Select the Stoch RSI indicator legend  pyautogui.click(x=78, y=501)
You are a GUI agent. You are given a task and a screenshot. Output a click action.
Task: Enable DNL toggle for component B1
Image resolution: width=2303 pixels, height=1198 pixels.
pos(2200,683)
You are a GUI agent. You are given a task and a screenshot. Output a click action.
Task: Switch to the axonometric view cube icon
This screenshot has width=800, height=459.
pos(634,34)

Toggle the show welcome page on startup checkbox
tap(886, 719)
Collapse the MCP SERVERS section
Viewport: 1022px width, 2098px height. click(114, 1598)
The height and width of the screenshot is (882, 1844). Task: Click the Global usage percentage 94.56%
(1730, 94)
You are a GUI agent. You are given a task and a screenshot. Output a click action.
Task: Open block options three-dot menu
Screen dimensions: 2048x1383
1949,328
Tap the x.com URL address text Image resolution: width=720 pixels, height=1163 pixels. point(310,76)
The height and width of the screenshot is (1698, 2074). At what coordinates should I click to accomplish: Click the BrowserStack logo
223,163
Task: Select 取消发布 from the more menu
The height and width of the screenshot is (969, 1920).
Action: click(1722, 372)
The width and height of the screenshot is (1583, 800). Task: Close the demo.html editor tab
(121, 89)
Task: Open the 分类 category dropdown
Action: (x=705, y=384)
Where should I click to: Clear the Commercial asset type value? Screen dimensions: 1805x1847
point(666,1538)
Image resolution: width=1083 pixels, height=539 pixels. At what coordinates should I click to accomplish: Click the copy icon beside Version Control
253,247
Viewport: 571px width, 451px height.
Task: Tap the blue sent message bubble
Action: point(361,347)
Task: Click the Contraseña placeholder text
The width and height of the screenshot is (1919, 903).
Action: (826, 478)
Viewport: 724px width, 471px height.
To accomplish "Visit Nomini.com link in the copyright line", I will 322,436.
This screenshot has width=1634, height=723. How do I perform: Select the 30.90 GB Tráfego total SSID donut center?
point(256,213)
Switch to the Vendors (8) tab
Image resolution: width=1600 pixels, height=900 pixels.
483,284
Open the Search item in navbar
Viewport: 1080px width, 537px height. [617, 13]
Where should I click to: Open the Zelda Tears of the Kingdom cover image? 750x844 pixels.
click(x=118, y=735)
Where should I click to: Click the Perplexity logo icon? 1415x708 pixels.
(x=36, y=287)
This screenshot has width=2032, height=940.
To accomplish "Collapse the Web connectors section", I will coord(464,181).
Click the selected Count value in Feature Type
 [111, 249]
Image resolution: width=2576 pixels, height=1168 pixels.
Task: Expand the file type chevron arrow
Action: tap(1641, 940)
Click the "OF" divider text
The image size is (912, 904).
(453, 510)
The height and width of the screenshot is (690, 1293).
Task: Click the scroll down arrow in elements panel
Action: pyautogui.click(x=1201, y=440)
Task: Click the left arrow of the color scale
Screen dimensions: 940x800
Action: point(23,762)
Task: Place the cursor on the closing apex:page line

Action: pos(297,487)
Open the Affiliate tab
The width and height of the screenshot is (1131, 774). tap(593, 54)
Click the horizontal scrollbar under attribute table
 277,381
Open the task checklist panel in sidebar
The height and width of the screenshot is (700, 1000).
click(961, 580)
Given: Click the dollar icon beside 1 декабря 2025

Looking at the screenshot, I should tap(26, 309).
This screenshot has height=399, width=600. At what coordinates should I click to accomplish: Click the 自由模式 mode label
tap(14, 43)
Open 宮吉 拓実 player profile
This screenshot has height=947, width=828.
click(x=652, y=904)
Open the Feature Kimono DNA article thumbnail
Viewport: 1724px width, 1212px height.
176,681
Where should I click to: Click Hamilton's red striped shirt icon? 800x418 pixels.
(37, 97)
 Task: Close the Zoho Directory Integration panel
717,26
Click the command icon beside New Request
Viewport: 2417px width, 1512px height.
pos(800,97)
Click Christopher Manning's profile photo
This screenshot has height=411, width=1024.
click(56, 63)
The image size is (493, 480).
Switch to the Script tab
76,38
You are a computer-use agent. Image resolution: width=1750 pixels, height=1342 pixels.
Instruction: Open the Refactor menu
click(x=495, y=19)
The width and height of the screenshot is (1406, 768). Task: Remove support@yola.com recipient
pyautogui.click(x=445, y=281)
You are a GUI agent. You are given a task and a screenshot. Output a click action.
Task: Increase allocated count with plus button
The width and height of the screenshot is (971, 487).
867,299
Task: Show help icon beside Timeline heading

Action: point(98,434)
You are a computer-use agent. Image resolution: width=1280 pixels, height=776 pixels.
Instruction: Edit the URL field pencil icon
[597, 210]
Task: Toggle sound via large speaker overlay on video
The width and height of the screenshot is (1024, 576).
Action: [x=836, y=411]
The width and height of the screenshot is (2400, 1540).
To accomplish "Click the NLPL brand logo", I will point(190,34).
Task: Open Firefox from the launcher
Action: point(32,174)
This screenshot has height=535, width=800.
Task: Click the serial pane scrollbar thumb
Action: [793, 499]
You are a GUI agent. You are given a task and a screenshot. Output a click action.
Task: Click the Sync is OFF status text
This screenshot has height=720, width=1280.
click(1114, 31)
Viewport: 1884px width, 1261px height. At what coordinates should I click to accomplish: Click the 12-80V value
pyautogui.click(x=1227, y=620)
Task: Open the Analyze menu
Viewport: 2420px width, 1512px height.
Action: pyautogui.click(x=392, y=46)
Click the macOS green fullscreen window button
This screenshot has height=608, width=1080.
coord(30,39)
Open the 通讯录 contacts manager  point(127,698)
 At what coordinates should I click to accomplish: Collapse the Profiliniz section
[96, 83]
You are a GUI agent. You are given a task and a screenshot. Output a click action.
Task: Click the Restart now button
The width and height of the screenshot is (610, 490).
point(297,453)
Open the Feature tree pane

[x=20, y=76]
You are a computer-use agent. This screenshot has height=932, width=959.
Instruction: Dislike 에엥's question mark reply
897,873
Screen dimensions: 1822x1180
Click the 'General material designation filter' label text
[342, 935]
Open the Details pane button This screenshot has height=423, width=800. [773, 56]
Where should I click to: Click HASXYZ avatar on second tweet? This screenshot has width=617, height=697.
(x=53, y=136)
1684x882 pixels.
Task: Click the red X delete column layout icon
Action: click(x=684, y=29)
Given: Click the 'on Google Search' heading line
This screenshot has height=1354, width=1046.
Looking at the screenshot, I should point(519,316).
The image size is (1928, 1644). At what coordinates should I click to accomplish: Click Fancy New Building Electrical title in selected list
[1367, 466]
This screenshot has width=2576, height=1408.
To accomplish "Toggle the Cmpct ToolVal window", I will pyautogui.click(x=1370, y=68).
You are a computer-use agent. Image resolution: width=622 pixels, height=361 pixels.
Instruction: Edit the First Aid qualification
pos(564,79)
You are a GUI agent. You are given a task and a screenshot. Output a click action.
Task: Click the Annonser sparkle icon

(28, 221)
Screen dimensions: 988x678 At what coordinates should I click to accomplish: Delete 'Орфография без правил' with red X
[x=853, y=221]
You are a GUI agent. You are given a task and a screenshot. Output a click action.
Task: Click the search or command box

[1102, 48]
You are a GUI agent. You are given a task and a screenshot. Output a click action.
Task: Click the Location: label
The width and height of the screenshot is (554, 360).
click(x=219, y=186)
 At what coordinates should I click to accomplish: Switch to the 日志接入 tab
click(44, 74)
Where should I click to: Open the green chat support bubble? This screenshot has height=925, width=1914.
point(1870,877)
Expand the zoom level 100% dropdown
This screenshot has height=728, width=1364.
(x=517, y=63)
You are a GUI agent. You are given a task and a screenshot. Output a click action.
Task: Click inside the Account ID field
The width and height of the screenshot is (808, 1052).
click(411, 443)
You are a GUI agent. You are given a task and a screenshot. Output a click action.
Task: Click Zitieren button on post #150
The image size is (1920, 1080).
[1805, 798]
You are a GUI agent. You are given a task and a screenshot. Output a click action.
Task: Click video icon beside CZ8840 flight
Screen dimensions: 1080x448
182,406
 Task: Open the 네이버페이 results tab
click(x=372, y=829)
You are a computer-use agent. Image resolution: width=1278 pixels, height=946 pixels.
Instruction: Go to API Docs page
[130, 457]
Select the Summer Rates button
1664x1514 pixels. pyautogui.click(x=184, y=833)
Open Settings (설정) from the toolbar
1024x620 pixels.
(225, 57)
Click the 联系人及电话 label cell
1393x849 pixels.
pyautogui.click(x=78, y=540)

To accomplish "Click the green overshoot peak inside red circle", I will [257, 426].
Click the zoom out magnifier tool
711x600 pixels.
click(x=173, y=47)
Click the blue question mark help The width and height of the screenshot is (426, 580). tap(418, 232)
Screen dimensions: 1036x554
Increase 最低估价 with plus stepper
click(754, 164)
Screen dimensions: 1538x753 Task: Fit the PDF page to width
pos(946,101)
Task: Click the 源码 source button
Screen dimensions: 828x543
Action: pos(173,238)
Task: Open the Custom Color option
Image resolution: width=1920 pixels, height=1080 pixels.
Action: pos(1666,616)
----------
To do >> Which lines of the material, starting at the line that contains "Click the zoom out magnifier tool" and ending at the line that contains "Action: pos(173,238)", can you extract and repeat word for word?

Task output >>
Click the zoom out magnifier tool
711x600 pixels.
click(x=173, y=47)
Click the blue question mark help The width and height of the screenshot is (426, 580). tap(418, 232)
Screen dimensions: 1036x554
Increase 最低估价 with plus stepper
click(754, 164)
Screen dimensions: 1538x753 Task: Fit the PDF page to width
pos(946,101)
Task: Click the 源码 source button
Screen dimensions: 828x543
Action: pos(173,238)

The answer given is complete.